夕方五時に出勤して六時半頃までは、やっぱ今日は来客数多いなーというくらいで、特にトラブルもなかった。ところが七時少し前に急に客足が途絶えた。しかも、ふと気づけば、五分以上出入り口のドアが開けっ放しのままだ。あっれー、いつの間に? と思いつつ、Aさんに「自動ドアが閉じなくなっちゃったんで、ちょっとみてもらえますか?」と頼んだ。自動ドアをロックするボタンは私には手の届かない高所にあるからだ。
Aさんは自動ドアを調べ、自動ドアのロックボタンを調べ、首を傾げながらレジカウンターに戻って来た。
「なんともなってないですね」
自動ドアにはロックがかかっていないのに、ドアのセンサーの前にAさんが立ってみても動かなかったのだ。
そこで、Aさんは事務所内にあるコントロールパネルを見に行った。しばらくしてAさんは戻ってきて言った。
「自動ドアの動きを制限するスイッチが入ってました。これがONになってるとドアは閉じたままで外から人は入ってこれなくなるんですが、店内側のセンサーに反応があればドアが開くはずなんですね」
えっいや……私らが出勤してしばらくは普通に自動ドアは動いてたじゃん。しかもさっきまで、ドアは閉じっぱなしになってたんじゃなくて、開きっぱなしになってたんじゃん? どういうことなの……?
Aさんがコントロールパネルのスイッチをもとに戻したところ、なんだか店の雰囲気が急に変わった。その前は、照明は普通に点いているのになんか暗く、有線放送も流れているのに異様に静かだったのだ。自動ドアは何事もなかったかのように、しずしずと閉じた。すると、急にまたお客様が次々と来店し、店の中が活気づいた。自動ドアも普通に開閉している。なんだか、狐につままれた気分。
後でAさんから聞いた話なのだが、先週、Aさんが午前一時くらいまで残業して帰ろうとしたとき、なにもないのに突然、お菓子の棚からお菓子の袋がバサバサバサッと落下したそうだ。
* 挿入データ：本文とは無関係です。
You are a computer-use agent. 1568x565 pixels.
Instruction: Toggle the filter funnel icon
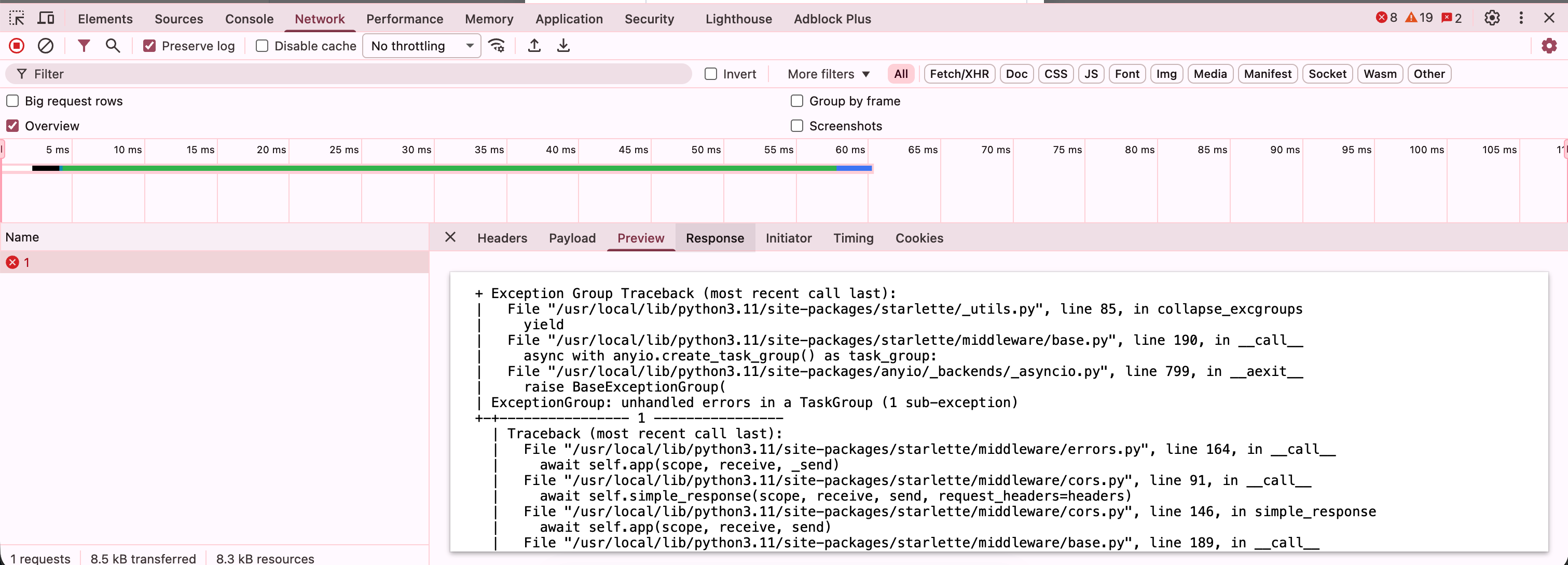tap(84, 46)
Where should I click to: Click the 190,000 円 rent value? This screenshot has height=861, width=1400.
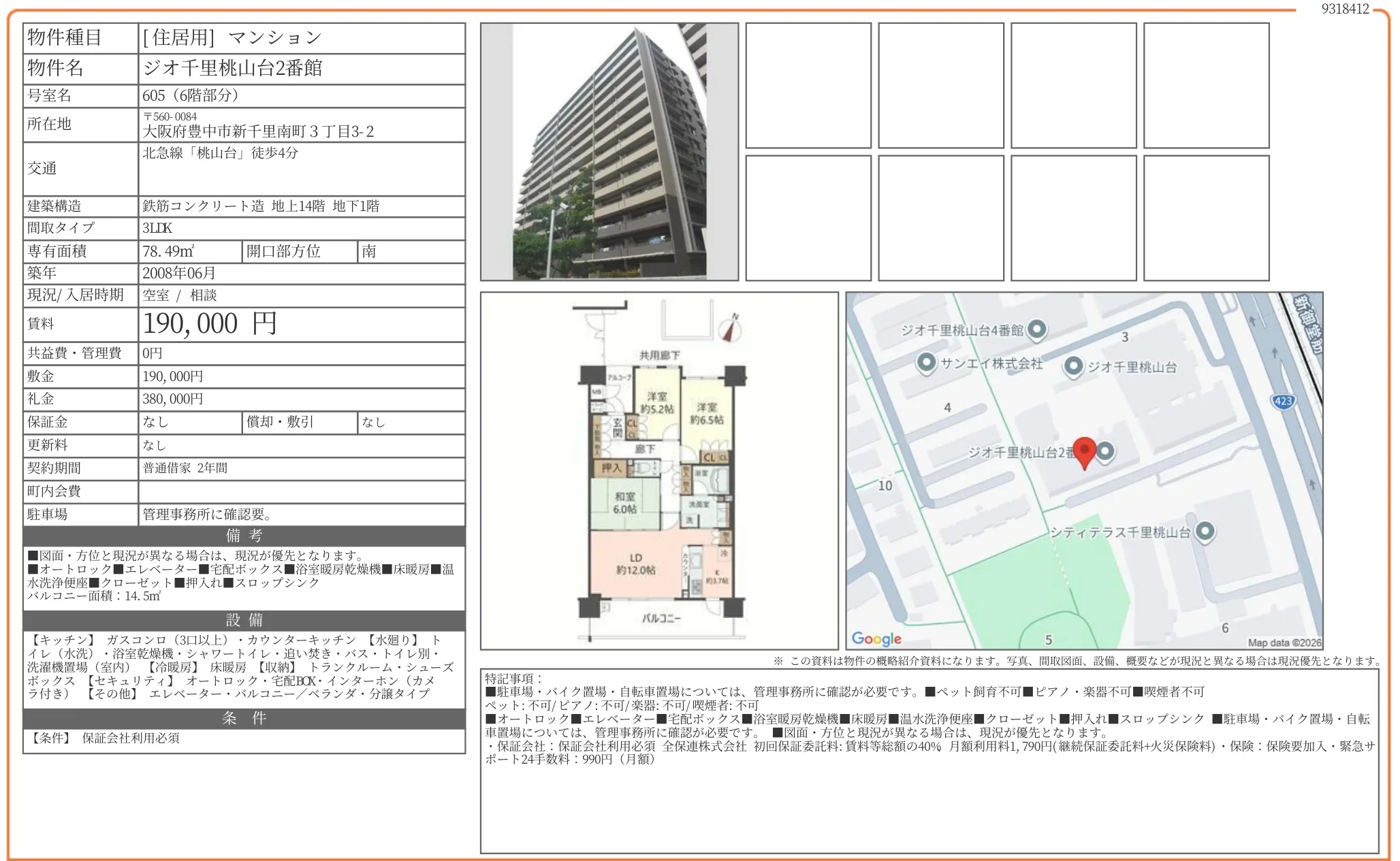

落ちたお菓子は、別に触ったり地震が起きたわけでもないのに落ちるような、バランスの悪い形状のものではなかった。だからAさんは「変だな」と思ったらしいのだが、まあいいかと思って片付けもせずに店を閉めて帰ったのだそうだ。
そして、Aさんが帰ってからしばらく経ち、午前四時。店は開店前で誰もいなかったはずなのだが、店内の赤外線センサーに反応があり、警報を受けた警備会社の人が店にやって来たが、調べてもなにもなかったという。だから警備会社の人は帰り、オーナーに報告だけしたそうだ。